Tony's movie ends abruptly with the his fictional, female stand-in meeting her pursuer and stabbing him in the stomach with a butter knife. This appears to be a metaphor for the director overcoming his inner feelings of vulnerability and triumphing over them using whatever tools are at his disposal. The actual ending of Bergman Island is, unfortunately, no less trite, with Hansen-Løve's fictional stand-in, Chris, reuniting with her young daughter. Whatever the director ultimately meant by the ending, it seems to suggest the inescapability of biological human nature, even in the elevated realm of art-making; that for men, the path to achievement lays in transcendent violence, while for women, the path lays in nurturing reproduction, expressed literally through the director's reunion with her daughter, and metaphorically through the director's "giving birth" to younger versions of herself in her fictional characters, each a new vessel for reexamining and sublimating her life's experiences.

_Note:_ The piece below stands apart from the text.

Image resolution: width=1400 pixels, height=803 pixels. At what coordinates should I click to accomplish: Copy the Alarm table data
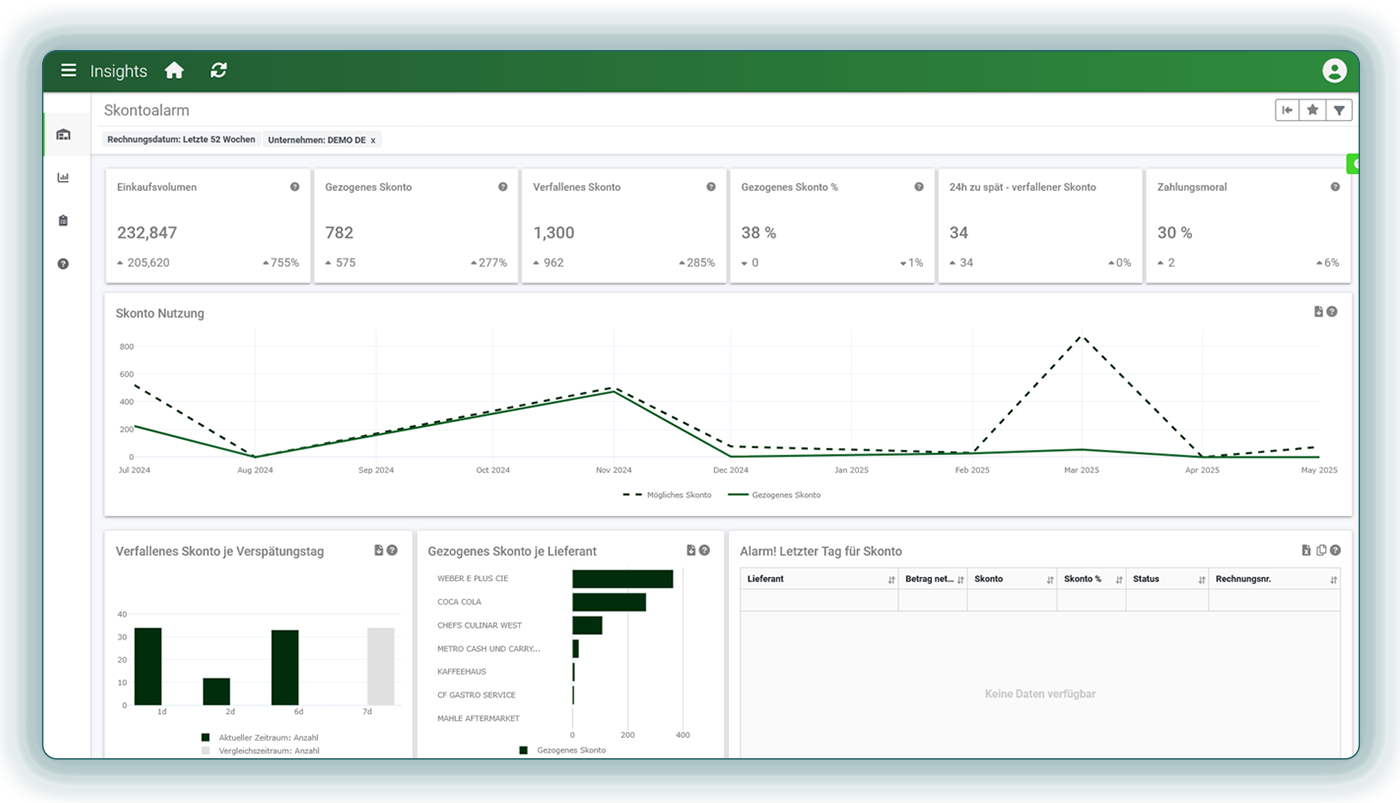click(1321, 550)
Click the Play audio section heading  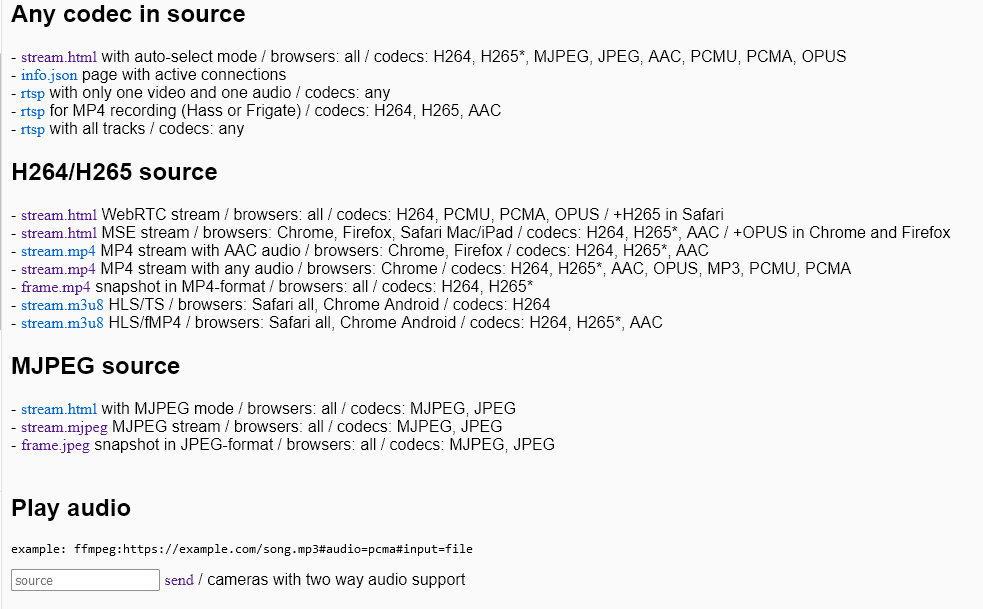coord(69,508)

Is a woman capable of creating something completely fantasised and alienated from herself, as many men are? Or is she perhaps destined for another, equally great task instead, being, as she is, the embodiment of the life principle? These are the questions that are always on my mind, and I suppose at some point you stop beating yourself up for not having the imaginative, projectile type of thought that men have, and start to figure out the things you're actually good at, the things that make you uniquely you. I am instinctively resistant towards anything that offers up motherhood and child-rearing as solace, so I can't accept the ending of Bergman Island (though of course it's not mine to "accept"), but I admire Hansen-Løve for creating such an honest and, not to mention, beautifully shot movie about the nature of feminine artistry, the relationships between artists of the two sexes, and how both can complement each other.